Dawn of the Ancients
- Publishers: Game Systems Inc. (US), KJC Games (UK)
- Years active: 1984 to unknown
- Genres: wargame, play-by-mail
- Languages: English
- Systems: mail
- Players: 12
- Playing time: 18–24 months
- Materials required: Instructions, order sheets, turn results, paper, pencil
- Media type: Play-by-mail or email

= Dawn of the Ancients =

Play-by-mail wargame

Dawn of the Ancients is a closed-ended, computer moderated, play-by-mail (PBM) wargame. It was published by Game Systems Inc., in August 1984 as its second offering after Earthwood. In 1988, KJC Games began offering the game in the United Kingdom.

Twelve players led major historical Mediterranean civilizations in a wargame with the purpose of achieving victory through conquest or status. Gameplay occurred on a hex map comprising the Mediterranean Sea and surrounding lands. Games lasted 18–24 months. The game received mixed reviews in various publications in the 1980s.

==History and development==
Dawn of the Ancients was a closed-ended, computer moderated play-by-mail game. Game Systems Inc., published it on August 1, 1984, as its second offering after the PBM game Earthwood. In 1985, the publisher updated the game, increasing the required victory points from 100 to 250 and available action points per turn from 100 to 125. These changes began with game 16. In 1988, KJC Games began offering the game in the United Kingdom.

==Gameplay==
Dawn of the Ancients is a historical fantasy wargame. Its setting was "the dawn of the great civilizations" and it had some similarities with the game Civilization. In the game, 12 players vied for control, each leading one of the nations as: "Egyptians, Phoenicians, Parthians, Trojans, Greeks, Macedonians, Romans, Carthaginians, Britons, Gauls, Persians, [and] Huns". This placed the greatest historic Mediterranean civilizations in opposition at game start. In addition, the computer played Atlantis. Players also chose a historic theme—Republic, Barbarian, and Empire—each with military and economic implications. Gameplay occurred on a hex map. This included the Mediterranean Sea and land areas comprising 1,380 hexes.

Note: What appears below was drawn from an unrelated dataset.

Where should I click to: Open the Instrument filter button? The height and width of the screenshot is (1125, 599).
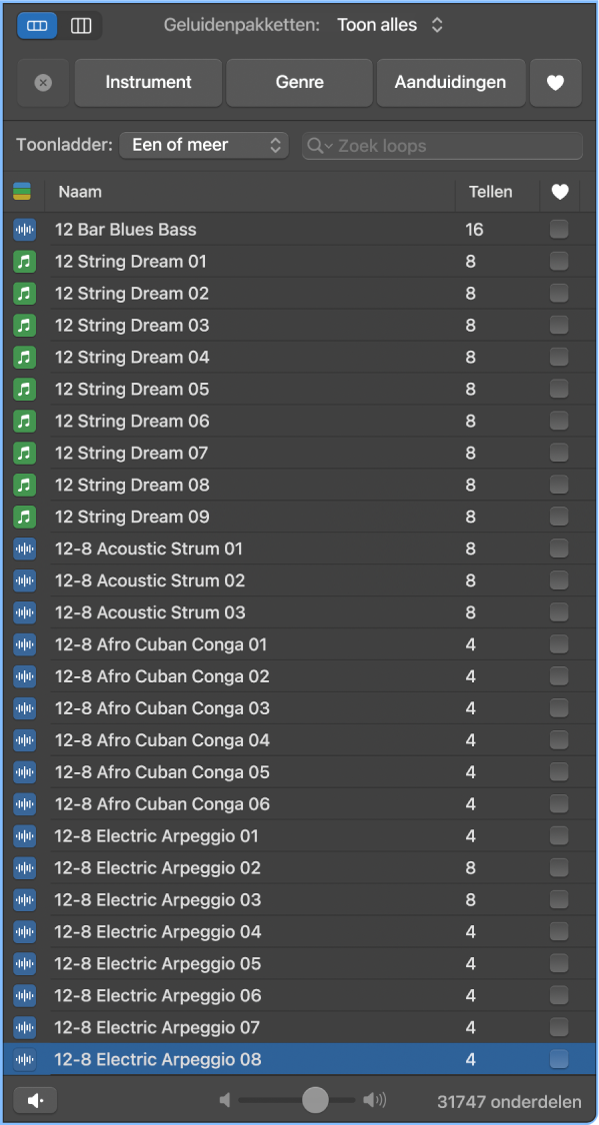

The game's purpose is to win by attaining the required number of victory points, or "to be the only nation
to have a home city higher than level three" at game's end. Up to three allied nations can share a win. Players move toward victory by various actions such as acquiring map hexes, increasing the strength of home cities, increasing military strength, and waging war on other players. There are sixteen possible actions. Players are allocated a set number of points per turn to conduct actions toward these ends. Each nation could have up to 15 leaders as well. Games lasted 18–24 months.

==Reception==
Cathy Cunning reviewed the game in a 1985 issue of Paper Mayhem. She noted some problems with the game, while stating that she would recommend it to "anyone who is looking for a simple game that still has the potential of being very interesting".

Greg Tackett and Mike Scheid reviewed the game in a 1987 issue of Flagship. They spoke positively about the publisher. Both observed various game issues with Tackett providing a generally negative review and Scheid calling it "a good introductory historical wargame" with good expansion potential.